The Nobel Peace Prize is meant to recognize the outstanding work of an individual or organization that promotes good will among nations and the brotherhood of men, organizes peace conferences, and/or advances an agenda for the reduction of standing armies. It is the responsibility of the Norwegian Nobel Committee to interpret these criteria and to select the laureates. In any case there has to be a direct link between the activism of the awardees and world peace, although “sometimes the distance between these two points is quite considerable,” Professor Pharo noted, as it might have been in the case of Al Gore, and even in that of Mother Theresa, who won the prize in 1979 for the work she did with the poor and the sick in Calcutta, India.

The Nobel Peace Prize was first awarded in 1901 to Henry Dunant, founder of the Red Cross, and Frédéric Passy, a leading international pacifist of the time. They shared a prize amount of 150,782 Swedish Krona (approximately $24 US). Today the sum is of 10 million Krona, or about $1.6 million US. Since the days of Dunant and Passy, 95 individuals and 20 organizations have won the prize. The Red Cross was awarded it three times, in 1917, 1944 and 1963, more than anyone else. The Office of the United Nations High Commissioner for Refugees won it twice, in 1954 and 1981.

The most controversial peace prize was probably the one that went to Henry Kissinger and Le Duc Tho in 1973 for having contributed to bringing to an end the War in Vietnam. “Many people think that that choice was outrageous,” Herge Pharo pointed out. The “missing Laureate” is certainly the Mahatma Gandhi, who never received the prize despite being considered possibly the most powerful advocate for peace in history.

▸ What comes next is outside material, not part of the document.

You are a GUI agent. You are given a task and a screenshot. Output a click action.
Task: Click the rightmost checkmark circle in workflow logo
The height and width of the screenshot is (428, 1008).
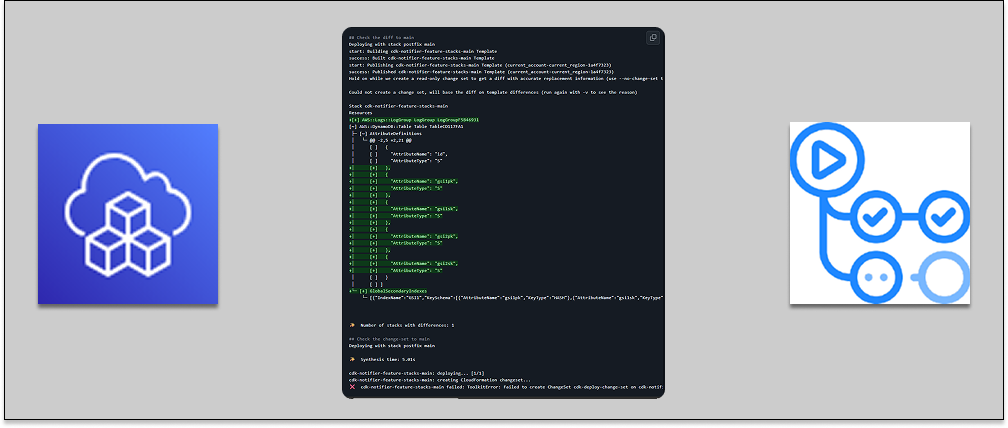pyautogui.click(x=941, y=214)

He was nominated several times, in 1937, 1938, 1939 and 1947, and also in 1948, just a few days before being assassinated. The official website of the Nobel Prizes writes that “the omission has been publicly regretted by later members of the Nobel Committee; when the Dalai Lama was awarded the Peace Prize in 1989, the chairman of the committee said that this was ‘in part a tribute to the memory of Mahatma Gandhi.’” However the members have never offered any official explanation as to why the Mahatma was not selected.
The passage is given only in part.